Recently I was driving home one evening and a local radio talk show here in Los Angeles was bemoaning the disappearance of the "situation comedy" from the lineups of the major US TV networks. Most adults remember the golden age of the TV sitcom, and classics like Taxi, Cheers, Roseanne, Cosby, Family Ties, Friends, Frasier and Seinfeld. With seminal 90's sitcoms like "That 70's show", "Friends", "Will and Grace" and "Everybody loves Raymond" calling it quits, and with the failure of critic favorite "Arrested Development", the number of sitcoms on the air and the ratings of the few that are left, are at a historic nadir.
Anyone who doesn't see the connection between an increase in internet use and the decrease in television viewership is in serious denial.

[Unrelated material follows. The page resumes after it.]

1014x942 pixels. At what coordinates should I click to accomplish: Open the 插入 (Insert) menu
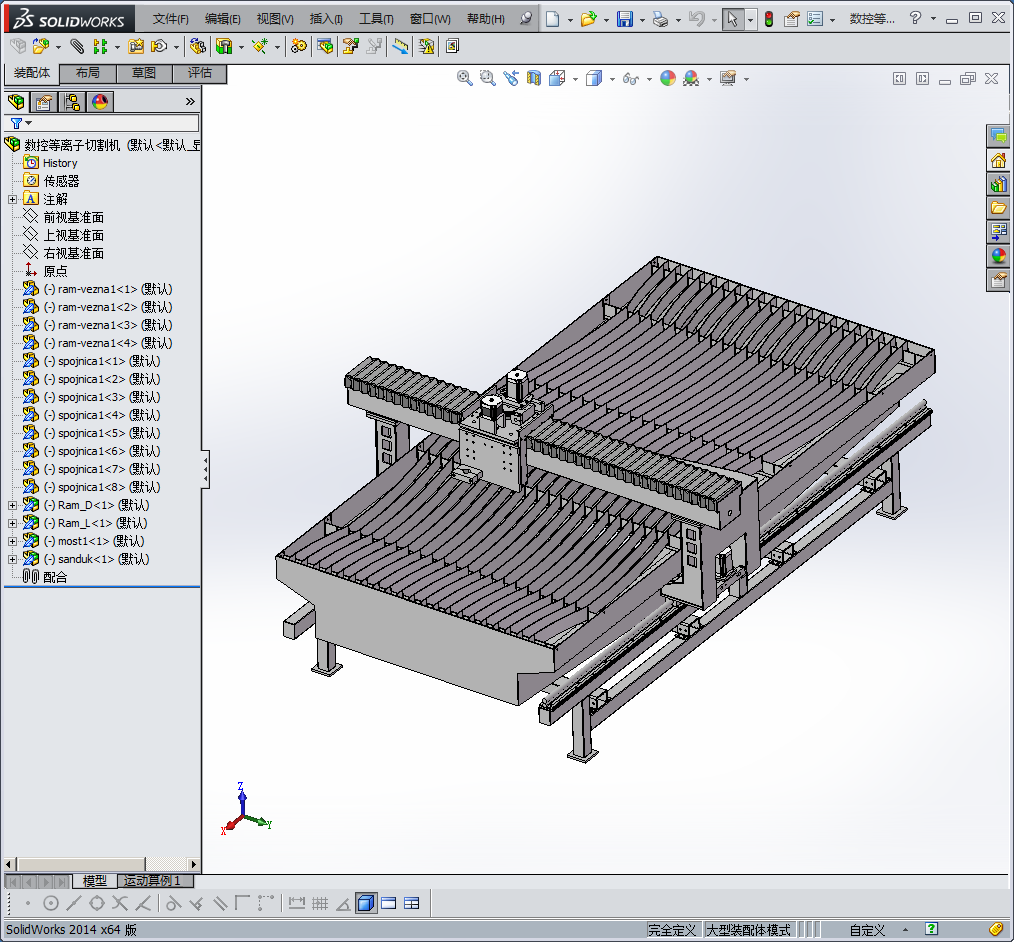(326, 19)
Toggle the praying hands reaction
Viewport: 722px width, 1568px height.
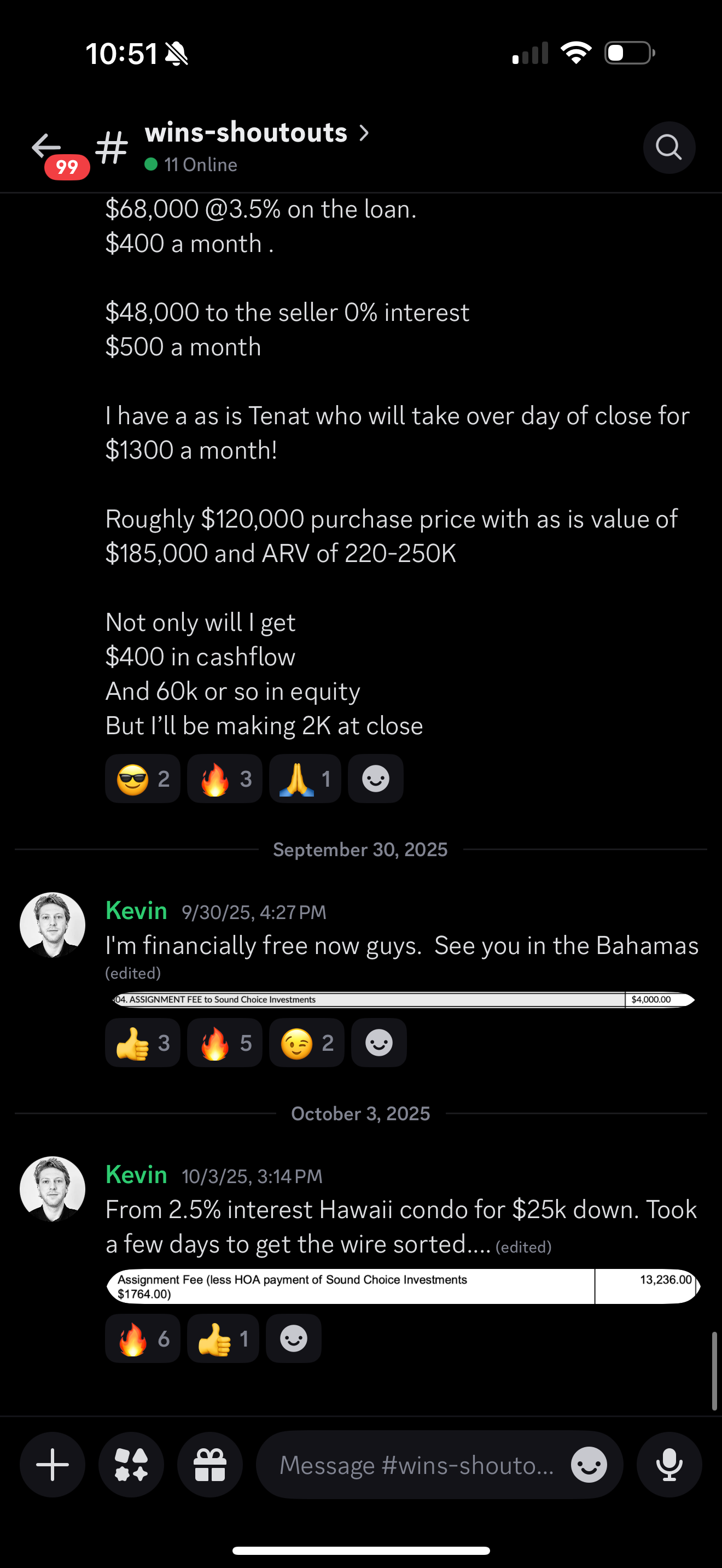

A recent Jupiter Research report found that people who have an Internet connection spend as much time online as they do watching TV. This trend, when considered along with the rapid adoption of Digital video recorders like Tivo, signals the death knell of the golden age of network television -- and an end to the era when consumers would revolve their weekly schedules around their favorite "must see" shows.
Which brings me to consideration of "The funniest show (not) on TV". It's a situation comedy of sorts, although its not really a series at all. It's on a network which isn't really a network. It has no budget, no production company, no promotion, sponsors, and during its entire one year run, faced cancellation on a monthly basis, based on the direct input of those who had watched its most recent episode. Could this be the future of TV?